Digital theatre review: Typical
David Farnor | On 10, Jun 2021
It’s been more than 20 years since Richard Blackwood got his own Channel 4 series, The Richard Blackwood Show, but this one-man show is a reminder of how much of a charismatic, talented presence he is.
Typical follows a Black man who spends the one-hour runtime unnamed. We join him through just an ordinary day in his life, from breakfast and work to going out for a night on the town. It’s a dizzying rush of statements, questions, rhetorical flourishes and rhyming wordplay – a deluge of puns and wit. It’s as much poetry as play, and Ryan Calais Cameron crafts it all with audible glee.
Directed by Anastasia Osei-Kuffour, the production is superbly adapted for filming, and Blackwood and the camera dance around each other with an irrepressible energy and kinetic precision. The minimal stage design makes it easy and absorbing to follow this man through the minutiae of his day, pausing every now and then between the judicious lighting and sound changes for him to muse on subjects such as marriage (and divorce).
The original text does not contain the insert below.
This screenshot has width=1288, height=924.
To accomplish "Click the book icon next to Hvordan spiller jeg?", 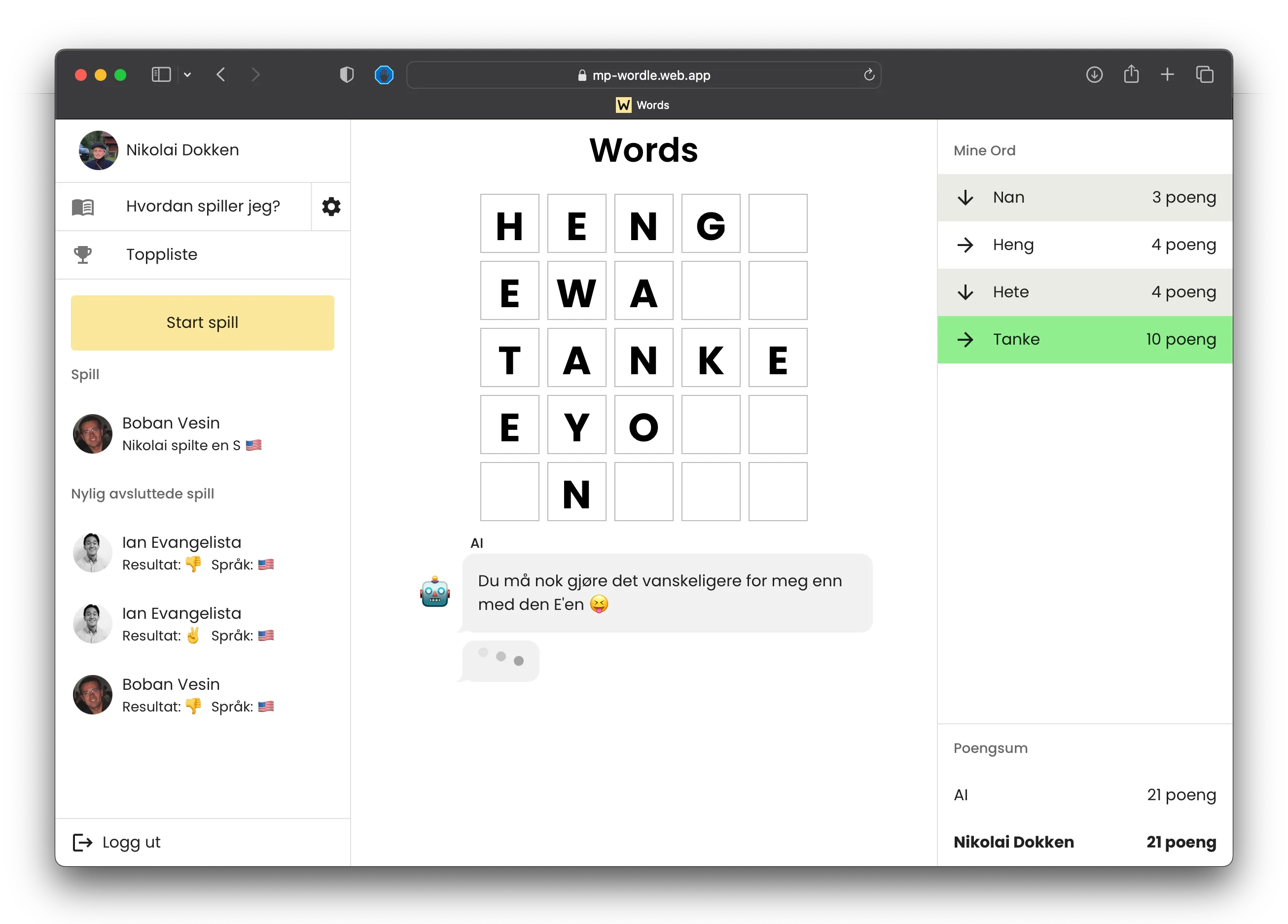I will [x=83, y=206].
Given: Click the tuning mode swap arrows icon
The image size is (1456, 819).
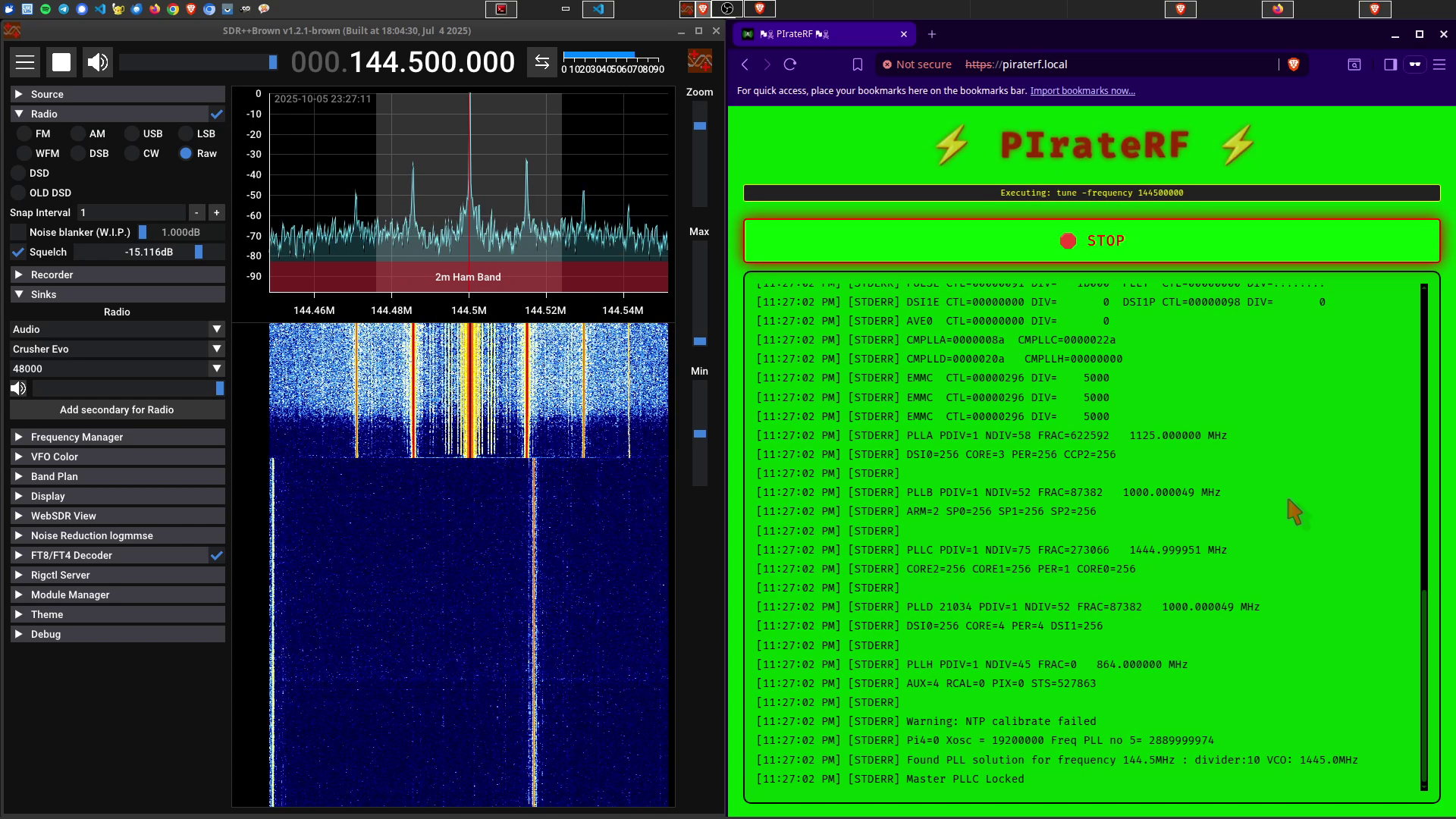Looking at the screenshot, I should pyautogui.click(x=541, y=62).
And, interspersing it all, are moments of microaggressions that build up an underlying note of systemic racial prejudice in the world our hero is navigating.
But it’d also a showcase for Blackwood, whose likeable charm keeps us engaged until the final moments, which he guides from comedy and frustration through to shocking drama. There’s a physicality to his performance, which paves the way for a particularly physical final tableau in a nightclub.
It’s an upsetting, powerful note on which to conclude, and poignant post-play titles find real life resonance in the events depicted – and it resonates even louder after the life bursting though the screen with every frame.